Knitter's Almanac is probably the most personal of Elizabeth Zimmermann's books, as it includes a year's worth of essays about what was happening in her life and what inspired the patterns included in each chapter.
She writes about how the cold January winters in Wisconsin inspire an Aran sweater, knitting while the Old Man (her term for her husband) was watching ski jumping, the joys of a colorful spring and the fun of being snowed in.
Every Pattern Has a Story
The book runs from January through December, and in most months there's more than one pattern. The projects range from sweaters to baby garments and blankets, Christmas ornaments to the famous Pi Shawl, a giant circular shawl.
In some cases a large portion of the chapter is a description of the mechanics of the pattern, followed by "pithy" directions that give all the necessary steps in less drawn-out form.
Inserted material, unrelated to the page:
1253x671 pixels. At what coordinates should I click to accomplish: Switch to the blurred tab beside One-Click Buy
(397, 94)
This is really handy, because you can refer to the more detailed descriptions if you need to or just press on with the shorter instructions.
The patterns are interspersed with stories about what was happening in Zimmermann's life while she was working on the projects. Helpful tips and techniques are also included, such as an I-cord bind off and one-row buttonhole. An appendix covers some of her classic techniques -- special cast ons and bind offs, phoney seams -- for those who might not be familiar with them.
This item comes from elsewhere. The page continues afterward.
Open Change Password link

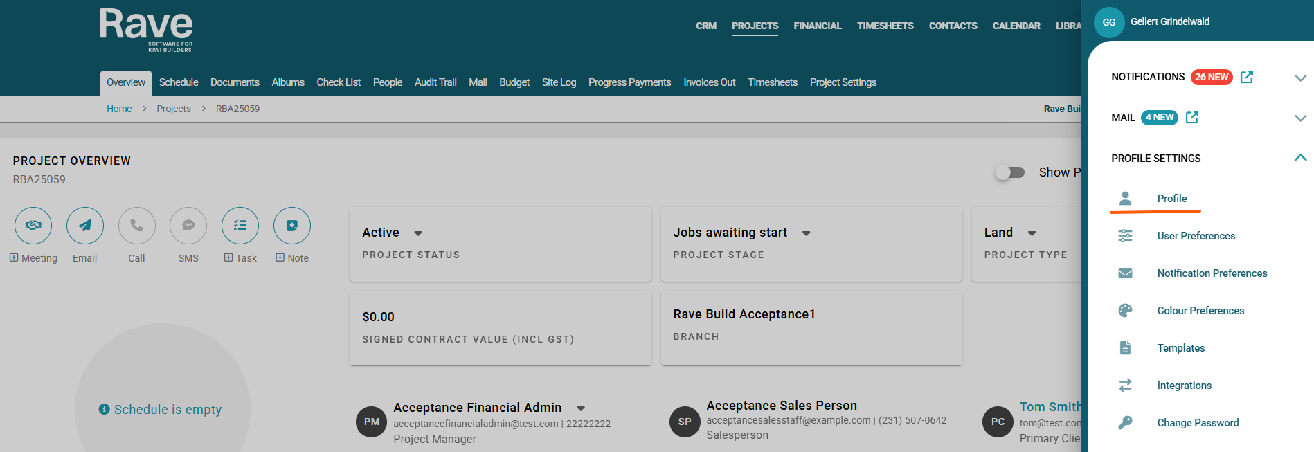(1198, 423)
And, as should be expected, Zimmermann shares her opinions on all sorts of knitting matters. One of my favorites has to do with knitting for babies and the insistence by many that only machine washable fibers be used:
Nothing keeps a baby as warm and comfortable as wool ... Should a clerk come out with the remark that All Young Mothers In This Day and Age (why can't they save their breath and say "now"?) insist on yarn which can be machine-washed and machine-dried, come back at her with the reply that one day, you suppose, they will develop a baby that can be machine-washed and -dried.
As usual with Zimmermann's books, Knitter's Almanac approaches readers with a warm spirit and can-do attitude that are sure to make knitters of all skill levels want to tackle these projects (and some of them really are quite easy). The stories of her cat's antics, the weather and life in Wisconsin are heartwarming and provide a fun glimpse into what her life was like and what she was doing as these patterns were being created.
These vignettes make you wish you could be sitting there on the boat or at the campsite with her, chatting about knitting while working away on some little project. The book is the next best thing.